Your assignment> Exclude all pictures, then copy each of the records exactly as written.

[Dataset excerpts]
----------
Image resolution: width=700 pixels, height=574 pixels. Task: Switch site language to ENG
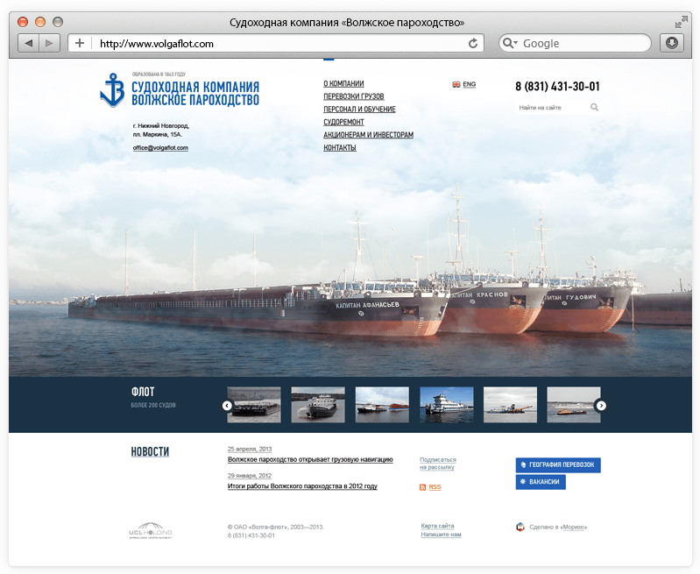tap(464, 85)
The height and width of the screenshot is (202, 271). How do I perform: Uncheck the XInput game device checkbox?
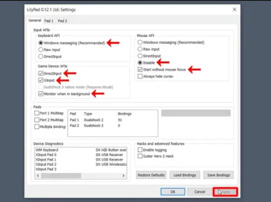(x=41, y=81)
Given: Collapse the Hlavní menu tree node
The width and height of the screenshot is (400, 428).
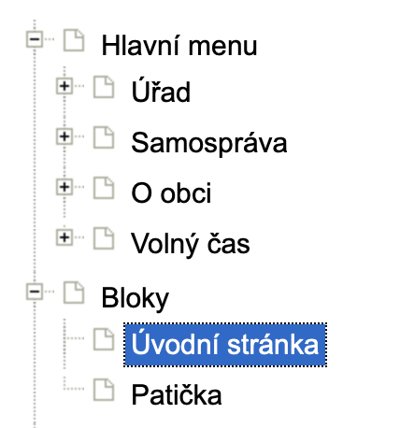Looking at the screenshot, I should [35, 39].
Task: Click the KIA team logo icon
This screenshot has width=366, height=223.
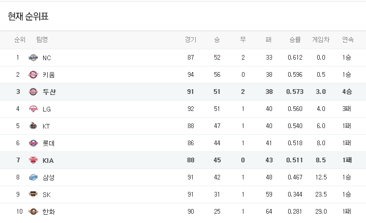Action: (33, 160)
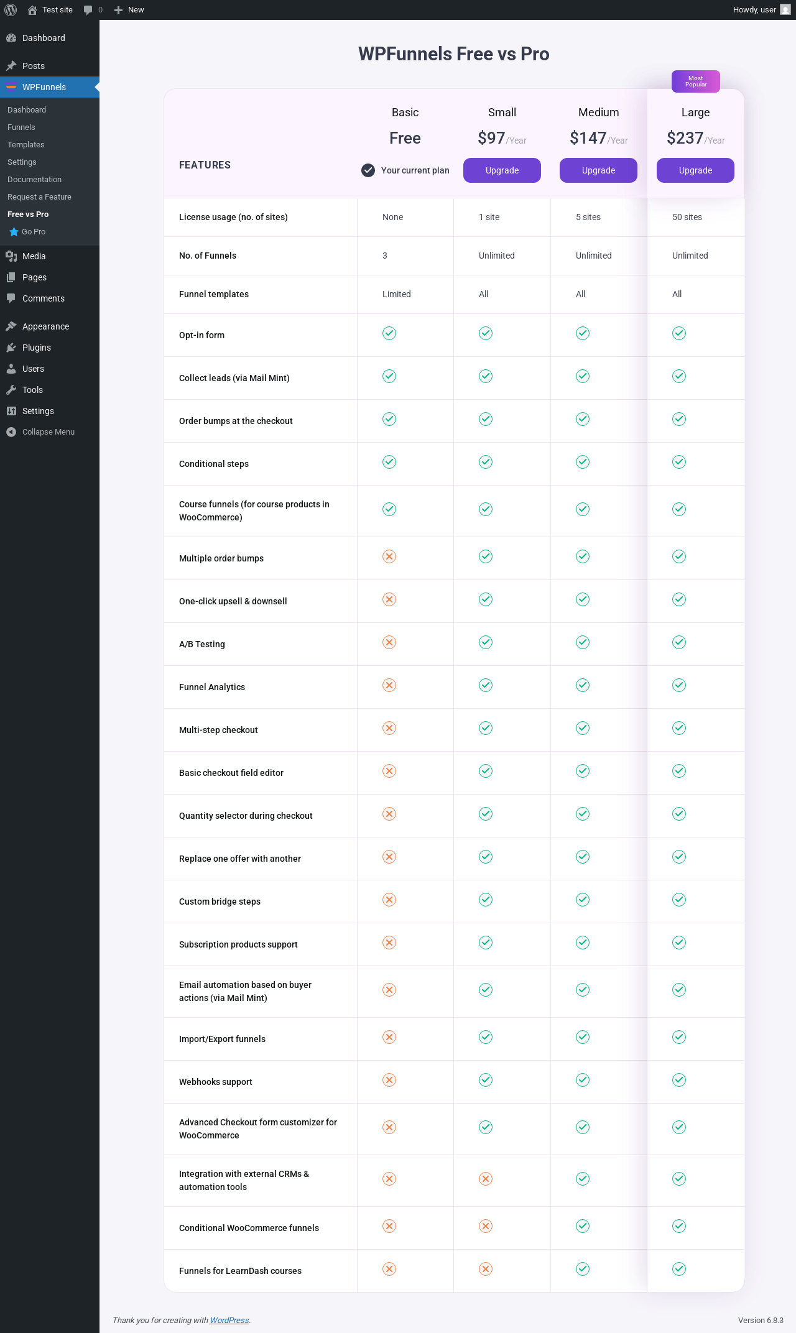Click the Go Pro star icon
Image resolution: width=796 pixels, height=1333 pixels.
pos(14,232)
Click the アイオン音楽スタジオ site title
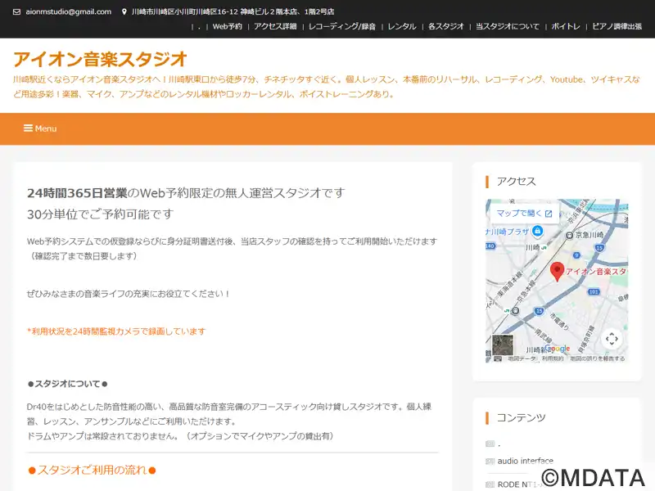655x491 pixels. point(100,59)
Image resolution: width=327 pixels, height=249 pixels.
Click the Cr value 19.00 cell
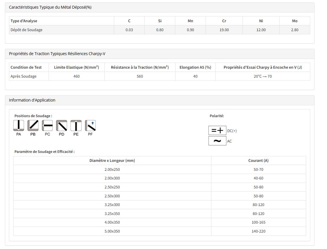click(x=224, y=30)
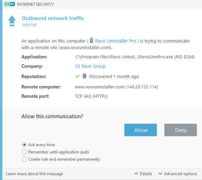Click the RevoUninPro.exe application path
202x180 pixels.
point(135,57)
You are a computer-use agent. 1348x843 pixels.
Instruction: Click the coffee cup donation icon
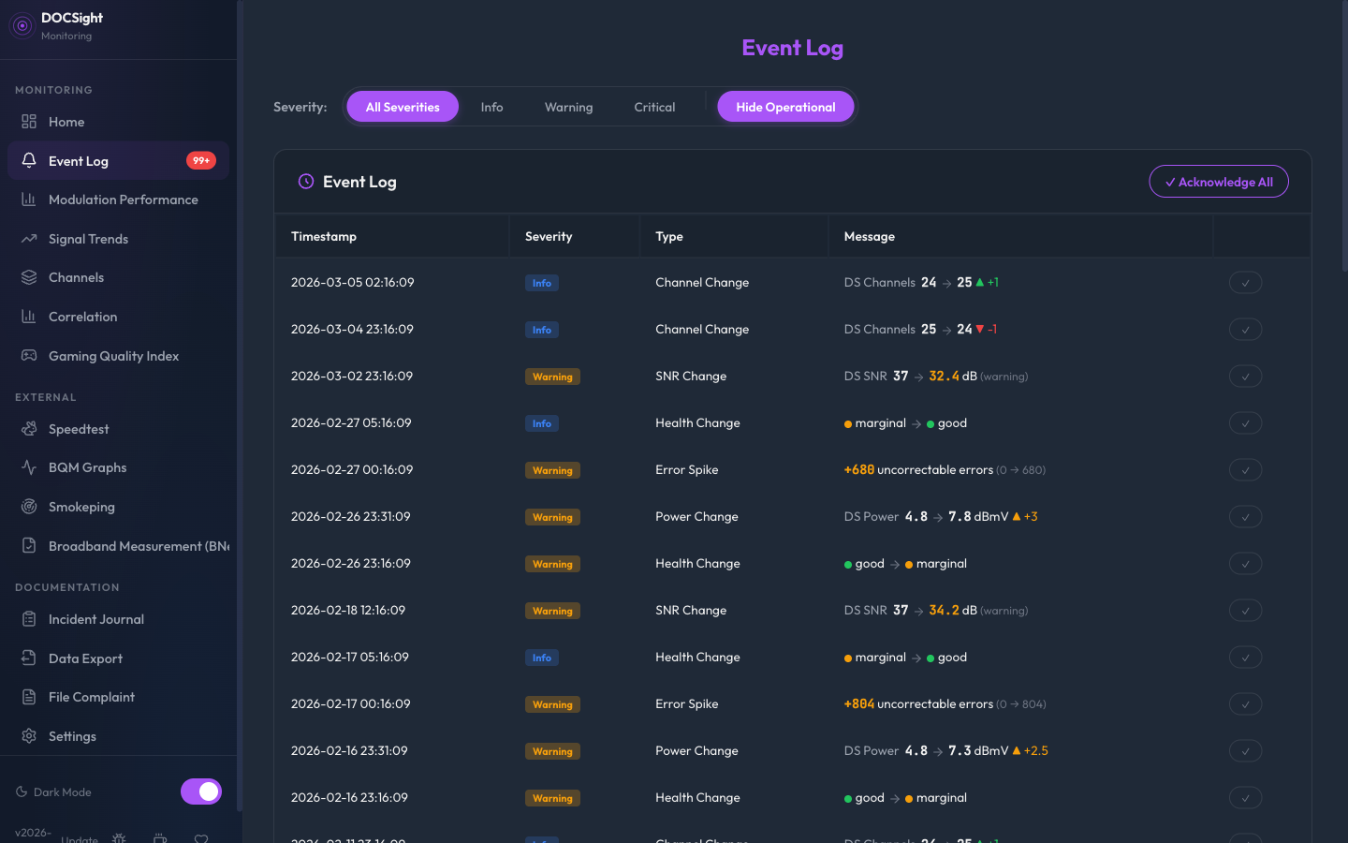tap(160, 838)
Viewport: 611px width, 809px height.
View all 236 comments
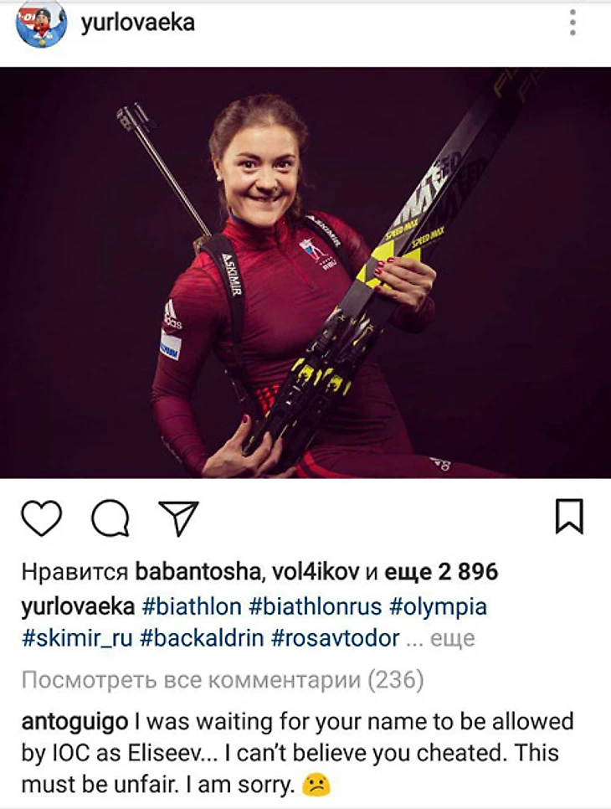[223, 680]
----------
Result for this task>
Image resolution: width=700 pixels, height=574 pixels. Task: Switch site language to ENG
tap(464, 85)
The height and width of the screenshot is (202, 271). How do I perform: Uncheck the XInput game device checkbox?
(x=41, y=81)
Given: Collapse the Hlavní menu tree node
The width and height of the screenshot is (400, 428).
Looking at the screenshot, I should [35, 39].
Task: Click the KIA team logo icon
This screenshot has width=366, height=223.
Action: (33, 160)
Click the Go Pro star icon
Image resolution: width=796 pixels, height=1333 pixels.
pos(14,232)
Click the アイオン音楽スタジオ site title
655x491 pixels. point(100,59)
Image resolution: width=327 pixels, height=249 pixels.
Click the Cr value 19.00 cell
click(x=224, y=30)
Click the RevoUninPro.exe application path
202x180 pixels.
point(135,57)
You are a computer-use agent. 1348x843 pixels.
Instruction: Click the coffee cup donation icon
tap(160, 838)
Viewport: 611px width, 809px height.
View all 236 comments
[223, 680]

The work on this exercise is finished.